*DOCUMENT SEGMENT*
▽

= Plasmagene =

Plasmagene is a term used to describe genetic elements that exist outside of the nucleus, typically within the cytoplasm of a cell. These elements are usually associated with organelles like mitochondria and chloroplasts, which contain their own genetic material and replicate independently of the nuclear genome. Plasmagene theory as proposed by Tracy Sonneborn has significantly contributed to the understanding of non-Mendelian inheritance patterns, where traits are passed through cytoplasmic inheritance rather than through nuclear DNA.

== Function and characteristics ==

Plasmagenes play crucial roles in various cellular processes, especially those involved in energy production. For instance, mitochondrial plasmagenes are integral to oxidative phosphorylation, the process responsible for generating most of the cell's ATP, the main energy currency of cells. Though they can replicate independently, plasmagenes are often semi-autonomous, as they rely on nuclear genes for many essential proteins that support their functions.

△

*STORED DATA*
▽

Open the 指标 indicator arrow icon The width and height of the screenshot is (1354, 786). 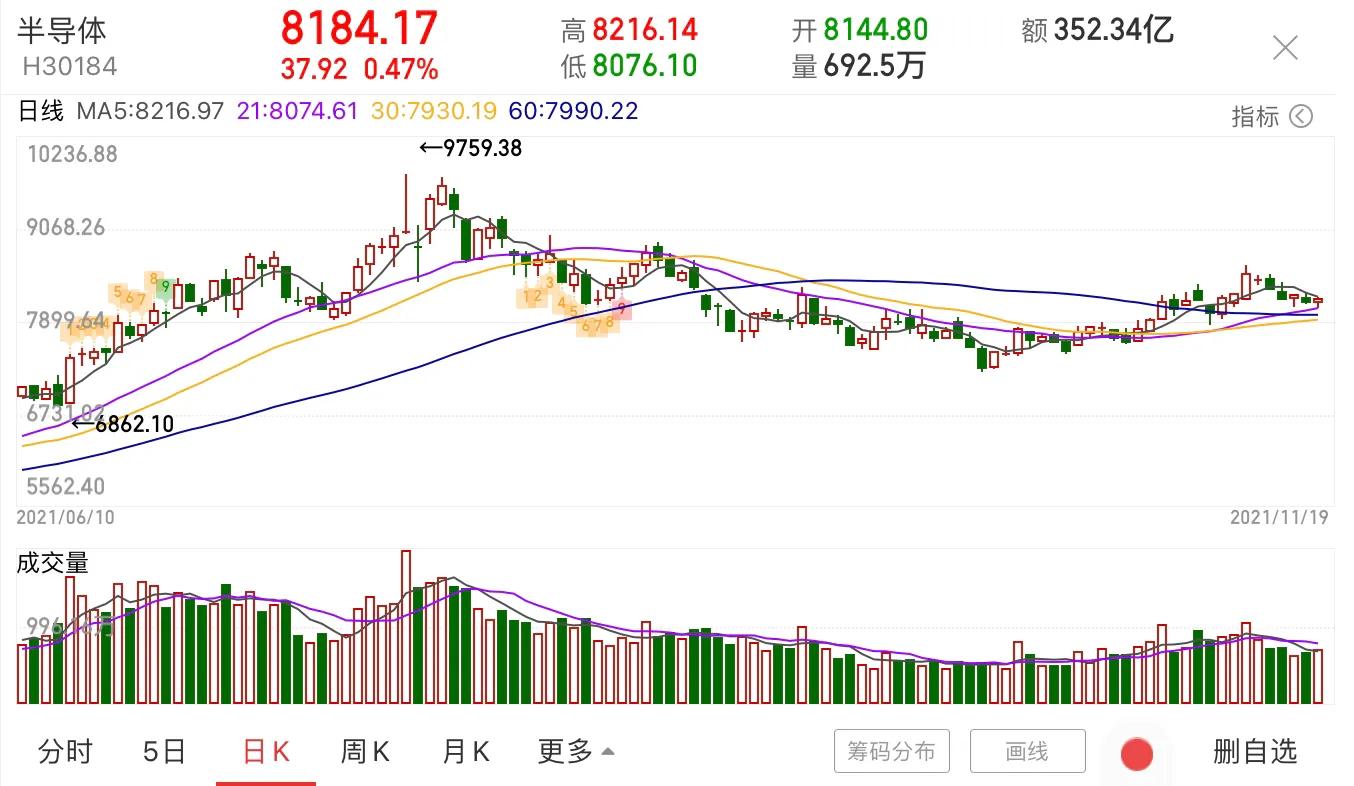[x=1300, y=116]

△

*WORK TO COMPLETE*
1. List every part of a cell that the plasmagene article names.
2. Carry on the plasmagene article from where it stops.

*TASK-BY-TASK ANSWERS*
1. nucleus, cytoplasm, mitochondria, chloroplasts

2.
== Inheritance and implications ==

One of the most noteworthy aspects of plasmagenes is their involvement in non-Mendelian inheritance patterns. Unlike nuclear genes, which are inherited from both parents, plasmagenes are typically inherited maternally. This occurs because cytoplasmic organelles, like mitochondria, are transferred primarily through the egg cell during fertilization. Consequently, mutations or abnormalities in plasmagenes are linked to various inherited disorders, particularly those affecting muscular and neurological systems.

== Historical context and research ==
Research on plasmagenes dates back to the mid-20th century, focusing on their role in extranuclear inheritance and its implications for genetic diseases. These studies have been instrumental in elucidating how genetic information can be passed outside the nuclear DNA, altering the understanding of inheritance patterns and disease transmission. The plasmagene theory was later disproved, and in 1976 Sonneborn affirmed this. But later research after Sonneborn's death provided validation allowing continued studies.